Objective: The efficacy and safety of SNT was examined in adult psychiatric disorder patients with insomnia symptoms.
Methods: Eighty-one adults with sleep disturbance meeting DSM-IV-TR diagnostic criteria for psychiatric disorders (schizophrenia: 17; monopolar depression: 20; bipolar depression: 10; adjustment disorder: 12; anxiety disorder: 5; others: 17) were treated openly for four weeks with SNT (2.5-7.5 g) at bedtime. Patients maintained sleep throughout the study. Efficacy was analyzed using a repeated measures methodology. The primary outcome was the Pittsburgh Sleep Quality Index (PSQI). The secondary outcomes were the Insomnia Severity Index (ISI), Athens Insomnia Scale (AIS), Clinical Global Impression-Improvement (CGI-I), and change of dosage of benzodiazepine hypnotics (diazepam equivalent).
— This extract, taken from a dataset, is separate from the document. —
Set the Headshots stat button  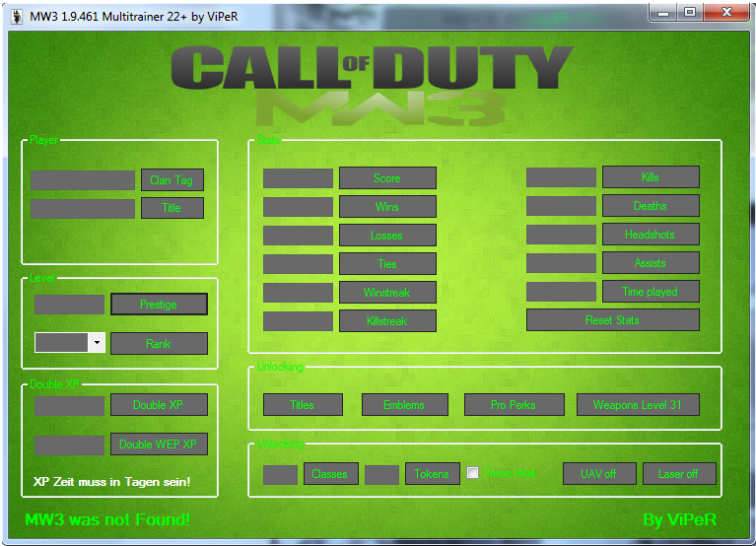(651, 235)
Results: After 4 weeks of SNT therapy, significant symptom reduction was observed on all parameters (PSQI: 10.22 ± 3.23 vs. 3.11 ± 3.52; ISI: 20.63 ± 4.86 vs. 3.38 ± 5.10; AIS: 17.41 ± 4.69 vs. 2.85 ± 4.23; dosage of benzodiazepine hypnotics [diazepam equivalent, mg]:10.5 ± 4.71 vs. 2.98 ± 3.37). No withdrawal involved treatmentrelated adverse events.
Conclusion: Data from this 4-week open-label study suggests SNT was an effective and generally well tolerated treatment for insomnia symptoms in this sample of adult patients with psychiatric disorders.
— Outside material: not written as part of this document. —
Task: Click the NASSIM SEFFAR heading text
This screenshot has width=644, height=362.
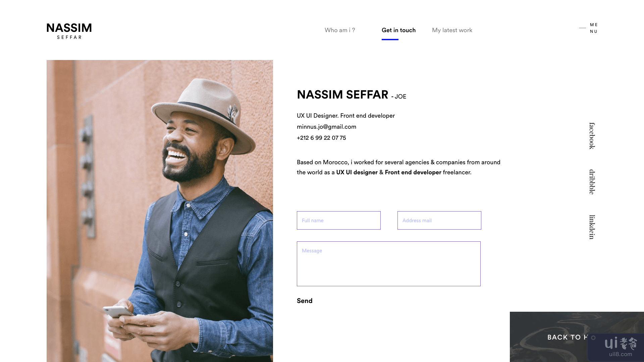Action: coord(342,95)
Trial Registration: controlled-trials.com Identifier: UMIN000014156.
Psychiatric disorder; Sunsoninto (SNT); Insomnia; Japanese Herbal Medicine
Sleep disturbances are common in individuals with psychiatric disorders . For example, sleep problems are present in approximately 80% of patients with a major depressive disorder (MDD) , in 30% to 80% of patients with schizophrenia , and in at least 55% of individuals with active substance abuse . Although these sleep disturbances often are secondary to the psychiatric illness, recent observations strongly suggest that sleep disorders should be actively treated parallel to psychiatric disorders. The few studies regarding this matter indicate that separate treatment of comorbid sleep disturbances exerts positive effects on the course of the psychiatric disorder and may prevent relapse . Sleep disturbance is not only one of the most common symptoms of psychiatric disorders, but also one of the major determinants relating to quality of life (QOL) for patients with psychiatric disorders [6-8].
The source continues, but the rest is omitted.